「残されたチケット」
『…お客様のお呼び出しをいたします。
11時20分発 ニューヨーク行
BI023便にご搭乗予定のチョン・ユジン様…
至急お近くの搭乗手続きカウンターまでお越しください…』
繰り返される空港内の放送に、私は首をかしげた。
ユジンなら、ついさっきパリ行きの飛行機に乗ったはず…。
見送りはいらないと言う彼女だったが、私は無理やり車に乗せて送ってきたのだ。
パリ行き便の搭乗手続きを終えると彼女は、
「姉さん… 勝手ばかりでごめんね…。
後はよろしくお願いします。」
その顔は、本当に哀しく見えた。
「いいのよ… 会社のことは気にしないで…。
そりゃぁ、あなたがいなくなれば、うちには痛手よ。
それでも、当分は契約もいっぱいだし大丈夫。
だから… しっかり勉強して、帰ってきてね。
お返しはその時に…。」
「ええ…。ちゃんと勉強して…
きっとポラリスに恩返しするから…」
「それまでは、あのスンリョンをもっと仕込まなきゃ…
あ~あ… やだやだ…」
私の嘆息に、ようやくユジンも微笑んだ。
「じゃあ、行ってきます。もうここでいいから… 会社に遅れちゃうでしょ?」
「そうね…。それじゃぁ、行ってらっしゃい。身体に気を付けてね。

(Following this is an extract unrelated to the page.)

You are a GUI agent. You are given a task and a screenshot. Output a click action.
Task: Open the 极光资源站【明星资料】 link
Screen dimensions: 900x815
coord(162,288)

」
私はユジンを抱きしめた。
その背中を撫でながらも、彼女の本当の気持ちがよくわからないまま…。
そして、彼女はひとり旅立った。
*
私はそのまますぐには出勤する気持ちになれず、4階のカフェに入った。
遅めの朝食を摂りながら、ユジンのことを考えていた。
彼女は… サンヒョクと結婚するはずだった。
私も、ずっとそう思っていた。
サンヒョクは、多少甘えん坊のところもあるが、優しい青年だ。
仕事ぶりも真面目だし、ユジンにはよく似合ってると思っていた。
それが… 彼が現れてから…
昔から、時々ユジンが何か深く考え込むことがあるのには気づいていたが…
彼女はいつも何も話そうとはしなかった。
ただ、妹のヒジンから『初恋の人が亡くなった』という話だけを聞いていた。
きっとまだ心のどこかにその悲しみを残しているのだろうと… 私はそう考えていた。
ユジンの一途さ… それも、サンヒョクがいつか癒してくれるだろうと思っていた。
しかし… その『初恋の人』が生きていて… あの理事だったとは…
今でも覚えている…
サンヒョクと理事…イ・ミニョン氏との間で苦しんでいるユジンを見ているのは辛かった。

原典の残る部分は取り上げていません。